It was on 16 November in 1272 that his reign of 56 years came to an end. That figure stood for 544 years until George III, already insane and in seclusion, eclipsed it in 1816. We don’t know what Henry’s final illness was, just that the sixty-five-year old had taken to his bed two weeks earlier. Before that, he had gone to Norwich to deal with an urban riot that left the local cathedral in ruins. The London he came home to was in upheaval again, this time over the recent mayoral election. Ordinarily his son Edward could have managed these problems, but he was off on crusade. For a while, it seemed Henry would recover.
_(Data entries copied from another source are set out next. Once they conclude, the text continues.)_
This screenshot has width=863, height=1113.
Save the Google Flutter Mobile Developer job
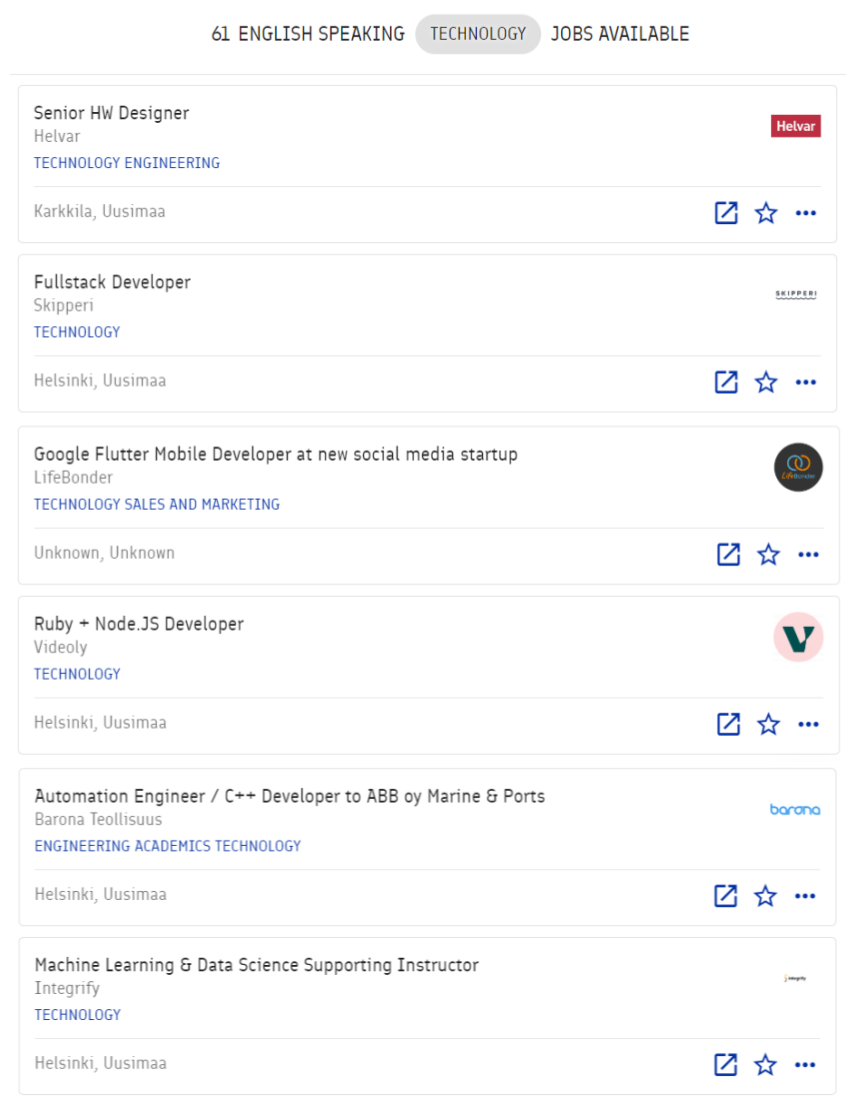[x=769, y=554]
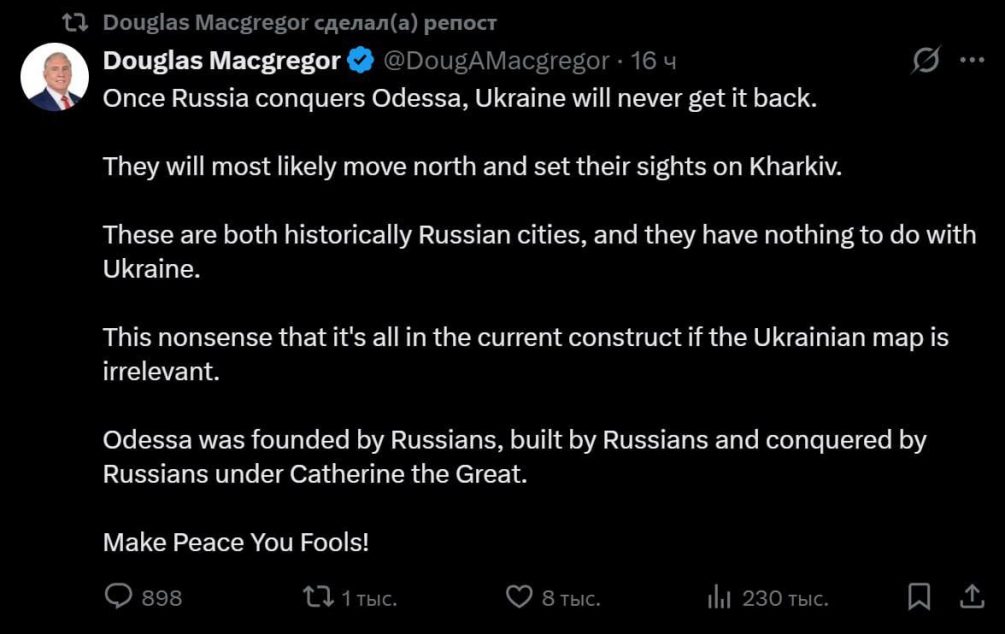
Task: Open the @DougAMacgregor handle
Action: click(x=497, y=60)
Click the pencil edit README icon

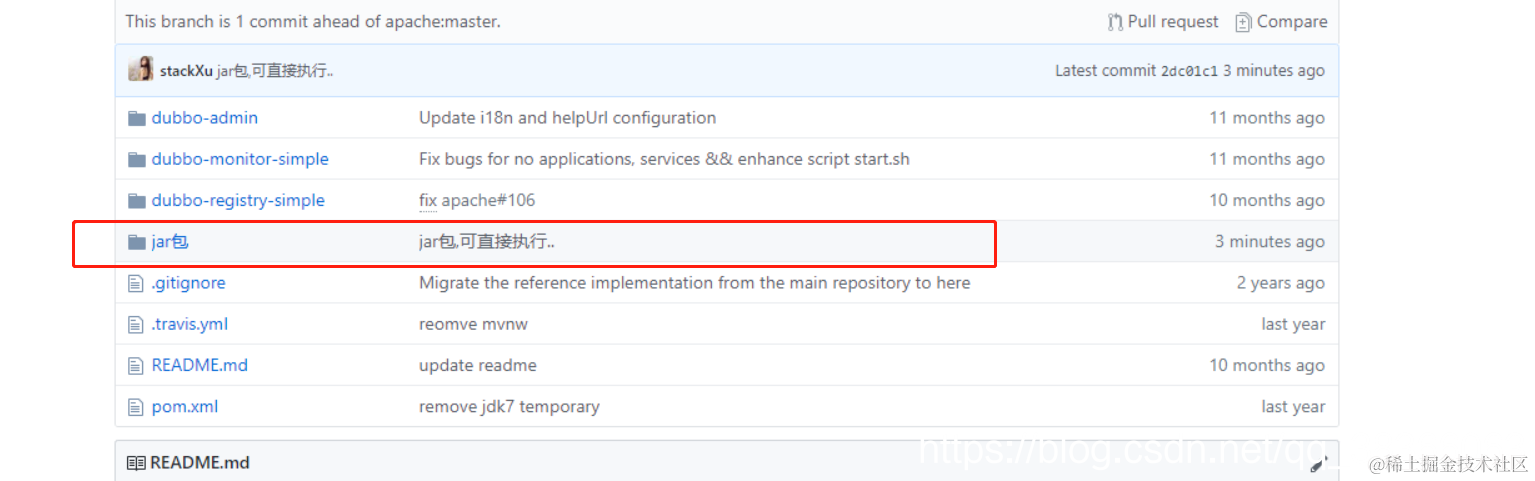1319,463
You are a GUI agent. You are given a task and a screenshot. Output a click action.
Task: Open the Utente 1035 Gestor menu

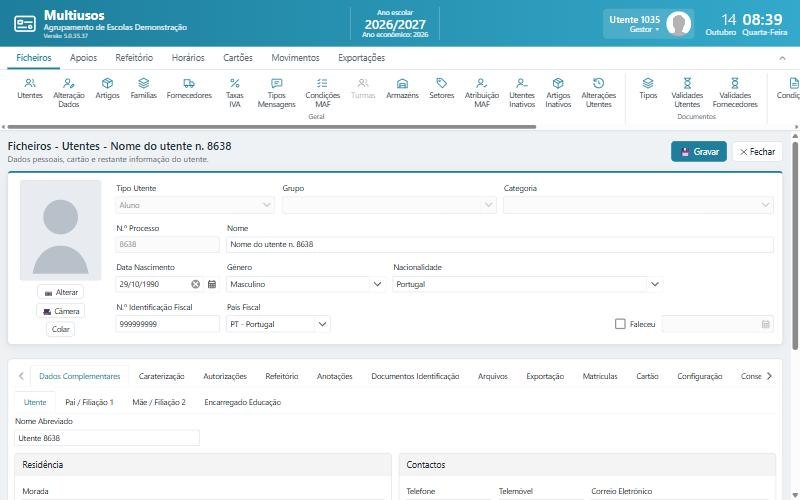648,23
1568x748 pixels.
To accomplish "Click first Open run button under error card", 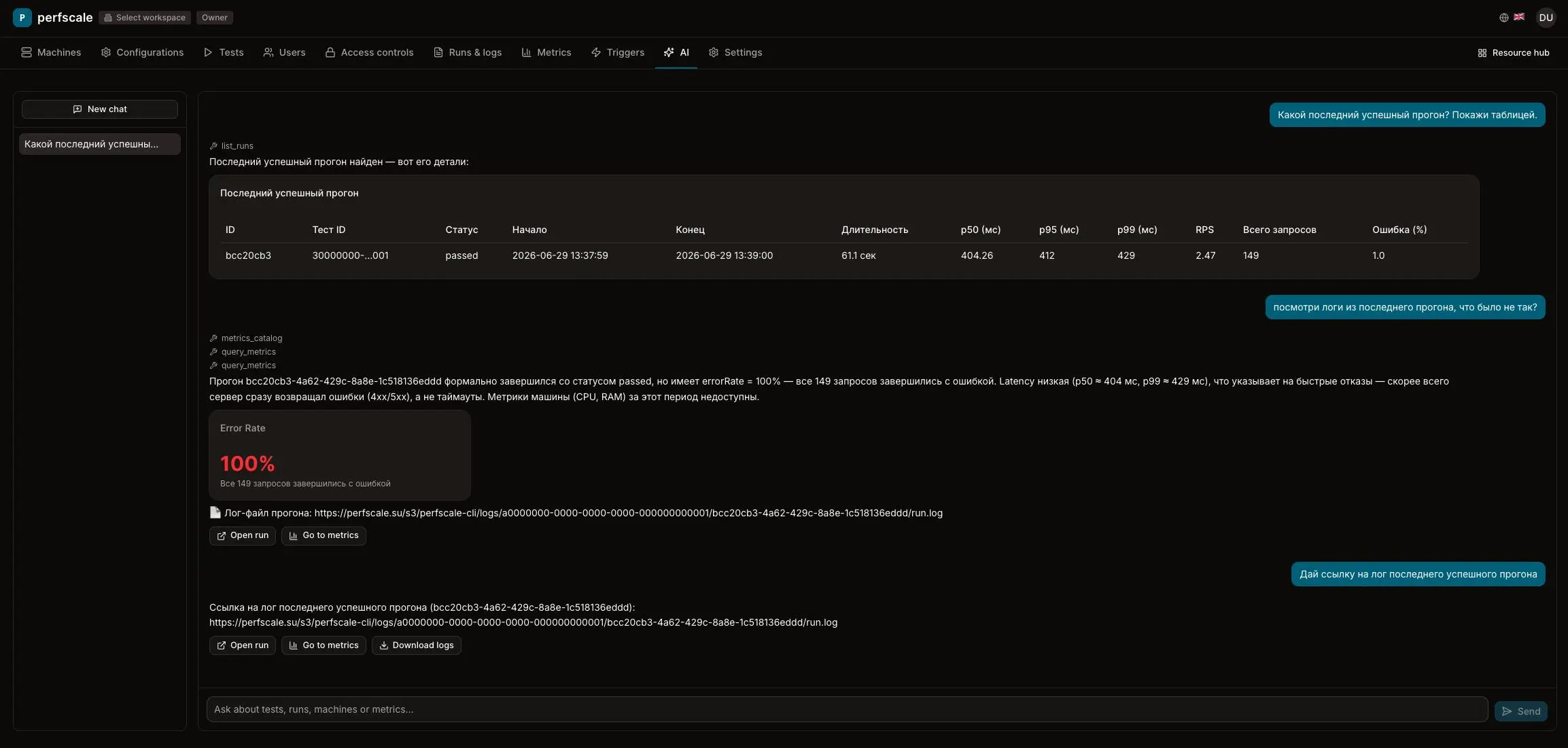I will coord(243,536).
On 5 November he ordered the Christmas feast for that year, to take place in Winchester, the city of his birth. But then his condition worsened and finally he went through the ritual of confession and absolution. He died late in the day with the magnates of the realm, and presumably his wife of 36 years, by his side. Henry may have been in an anxious state of mind, apart from knowing death was near, but he was that rare king of medieval England to die in his bed of natural causes. Of the Plantagenets alone, three died untimely deaths after their depositions (Edward II, Richard II, Henry VI), three died on campaign (Richard I, Edward I, Henry V), three died in shame and despair (Henry II, John, Henry IV), and one was cut down in battle (Richard III). The only other Plantagenet kings to die in relative peace were Edward III and IV, but they were increasingly infirm in their final years, not the least of which was due to their slovenly lifestyles.
Henry was entombed in Westminster Abbey, a place he scrounged and laboured for a quarter of a century to rebuild into the form we know it today.